## Excerpt to read
**********

Orchestrate Your Pipeline
Goal: Build a scheduled, observable pipeline that extracts data, transforms it with dbt, and publishes trusted outputs. You will learn orchestration concepts like DAGs, retries, idempotency, and backfills. By the end, you can reason about pipeline reliability and failure recovery.
Context and Problem
- Real-world scenario: A nightly pipeline must refresh analytics before business hours.
- Stakeholders and constraints: Analysts need fresh data; Ops needs reliable scheduling. Constraints include limited compute and dependency ordering.
- What happens if this system fails? Reports are stale, leading to missed business decisions.
Real World Outcome
- You see a DAG with tasks that succeed in order.
- Example DAG run log:
Task extract_data: SUCCESS (2024-06-02 00:01)
Task dbt_run: SUCCESS (2024-06-02 00:04)
Task dbt_test: SUCCESS (2024-06-02 00:06)
Task notify: SUCCESS (2024-06-02 00:06)

**********

## Entries provided

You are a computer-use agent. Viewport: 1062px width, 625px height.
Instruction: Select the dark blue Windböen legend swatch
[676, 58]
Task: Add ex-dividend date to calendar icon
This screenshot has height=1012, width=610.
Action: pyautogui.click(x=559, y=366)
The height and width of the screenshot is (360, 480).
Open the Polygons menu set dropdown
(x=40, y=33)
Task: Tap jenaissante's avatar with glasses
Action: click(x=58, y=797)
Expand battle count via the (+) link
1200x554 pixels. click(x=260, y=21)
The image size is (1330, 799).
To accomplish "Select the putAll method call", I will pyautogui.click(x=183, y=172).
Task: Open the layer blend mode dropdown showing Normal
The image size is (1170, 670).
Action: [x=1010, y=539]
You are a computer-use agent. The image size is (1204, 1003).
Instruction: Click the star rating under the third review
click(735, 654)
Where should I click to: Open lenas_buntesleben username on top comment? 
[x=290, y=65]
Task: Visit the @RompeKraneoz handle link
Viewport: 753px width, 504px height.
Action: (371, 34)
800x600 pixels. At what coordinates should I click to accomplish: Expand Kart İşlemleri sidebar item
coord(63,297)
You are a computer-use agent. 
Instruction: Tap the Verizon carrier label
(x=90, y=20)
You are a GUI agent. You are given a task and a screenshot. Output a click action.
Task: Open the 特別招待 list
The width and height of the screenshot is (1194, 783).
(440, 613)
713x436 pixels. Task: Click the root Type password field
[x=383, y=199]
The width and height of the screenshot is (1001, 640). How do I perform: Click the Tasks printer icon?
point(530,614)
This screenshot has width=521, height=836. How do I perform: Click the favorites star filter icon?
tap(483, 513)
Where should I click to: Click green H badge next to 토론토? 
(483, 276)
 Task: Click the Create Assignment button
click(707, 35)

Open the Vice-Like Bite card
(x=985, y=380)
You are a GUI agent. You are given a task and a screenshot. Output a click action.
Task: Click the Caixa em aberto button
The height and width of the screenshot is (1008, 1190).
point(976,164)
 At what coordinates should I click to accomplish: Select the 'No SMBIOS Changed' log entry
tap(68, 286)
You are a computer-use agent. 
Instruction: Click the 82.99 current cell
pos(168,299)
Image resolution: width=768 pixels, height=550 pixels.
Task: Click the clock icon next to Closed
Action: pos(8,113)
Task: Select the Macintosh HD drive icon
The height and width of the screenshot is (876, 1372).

**********

## Task list
(a) In the pipeline orchestration text, print the passage from "- Stakeholders and" up to and including "succeed in order.".
(b) Answer these questions from the pipeline orchestration text.
(i) By when must the nightly pipeline refresh analytics?
(ii) Which tool is used to transform the data?
(iii) At what time is the dbt_test task logged as a success in the example run?

## Written responses
(a)
- Stakeholders and constraints: Analysts need fresh data; Ops needs reliable scheduling. Constraints include limited compute and dependency ordering.
- What happens if this system fails? Reports are stale, leading to missed business decisions.
Real World Outcome
- You see a DAG with tasks that succeed in order.

(b)
(i) Before business hours.
(ii) dbt.
(iii) 2024-06-02 00:06.